Кинематограф с самого начала, при переходе от немого кино к звуковому, потерял самостоятельность. Ведь немое кино себя не исчерпало, просто барыги его отменили и ввели звуковое! И кино стало превращаться в условное искусство. Когда-то Товстоногов показал мне заметку о человеке, который жил всю жизнь в Африке и, приехав в Англию, был образован, но никогда не видел кино и телевидения. Он много раз ходил в кино и так ничего не понял. Я смотрю на женщину, она – на меня; значит, влюбился? Но это может только великий артист сыграть! Или это общая фраза. Монтаж: человек/хлеб; значит, он голоден… Я старался от этого уйти. Почему надо обязательно перерезать планы? Тот же план Алексея Петренко в «Двадцати днях без войны»: ведь на меня обрушились мои товарищи за то, что я снял триста метров и не перерезал нигде. «Зачем это пижонство? У кино есть свой язык!» Я говорю: «Да вы выдумали этот язык».
Я вообще не поклонник того же Эйзенштейна. Мне немножко смешно, когда я его смотрю – кроме кадров, когда броненосец на нас идет. Мне кажется, что многое у него плохо сделано и человек лжет: не было никакого расстрела на одесской лестнице, не катились никакие коляски.
Я в любом случае наткнусь на этих людей. Вот этот анекдот «Опять в газовую камеру» – это про меня. У меня не было ни одной картины, где бы меня не запрещали, не требовали уволить. Как ни странно, осталось некоторое количество приличных людей в критике. Есть такое издание «Кинопроцесс», где журналисты высказывают свою точку зрения. Так три года я занимал там первое место. Ну, допустим, я в своем возрасте закончу эту картину. Да плевал я на то, что про меня напишут. Про меня такое писали… Одна статья называлась «Крапленые карты Германа, или Подаст ли Хрусталев машину». Подал машину, никто ж не извинился! Кроме того, я из семьи папы, который был космополитом. Потом выяснилось, что он не еврей, а наоборот вроде. Еврейка – мама, и папу переделали в оруженосца космополитизма, и что уж тогда писали про папу – не поддается описанию. Кроме того, я женат на женщине, у которой отец погиб, а ее удочерил человек по фамилии Борщаговский – антипартийная группа театральных критиков, 1949 год, а на них вообще весь советский народ блевал. Следующий этап – уже Мандельштам…
Напишут про меня так, напишут сяк, будет картина кассовая или некассовая – я этого не знаю. После «Лапшина» со мной перестала здороваться почти вся съемочная группа, кроме нескольких людей, с которыми я работаю сейчас, – я был неудачник. Работали мы на том, что я всегда готовился к худшему. Под теми сценариями, которые мы писали вместе со Светланой, я никогда не ставил свою фамилию.
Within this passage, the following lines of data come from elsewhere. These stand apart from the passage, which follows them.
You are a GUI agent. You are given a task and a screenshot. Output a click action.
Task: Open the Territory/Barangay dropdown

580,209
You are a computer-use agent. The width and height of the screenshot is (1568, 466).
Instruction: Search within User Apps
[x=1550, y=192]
Светлана была аспиранткой Льва Копелева. Его тоже уволили и не давали работать. Так вот, мы работали «неграми». Леве приносили переводы, лишние он отдавал Светлане. Мы их делали, отдавали Леве, он – Петрову, тот – Иванову, тот – Немченко, он получал деньги, и по цепочке они возвращались к нам. Так мы тоже зарабатывали. Мы тогда много писали под чужими фамилиями. И жили весело.
Стало еще сложнее. Мы завалены западной продукцией, которая сделана по специфическим законам и искусством не является, но законы свои на искусство распространяет. А я не могу делать кино по-другому, чем делаю. И в «Хрусталеве», и в новом фильме я пытался передать нашу эпоху и рассказать о своем детстве. Кому-то это нравится, со временем таких людей будет больше… Над художниками тоже смеялись, и они кончали с собой. В наше уже, брежневское, время нонконформисты от голода умирали и боялись свои работы кому бы то ни было показывать. Только друг другу. Но я на судьбу не жалуюсь. Я как-то лежал и считал: получилось, что хороших людей мне в жизни встретилось больше, чем плохих. Довольно редкое явление.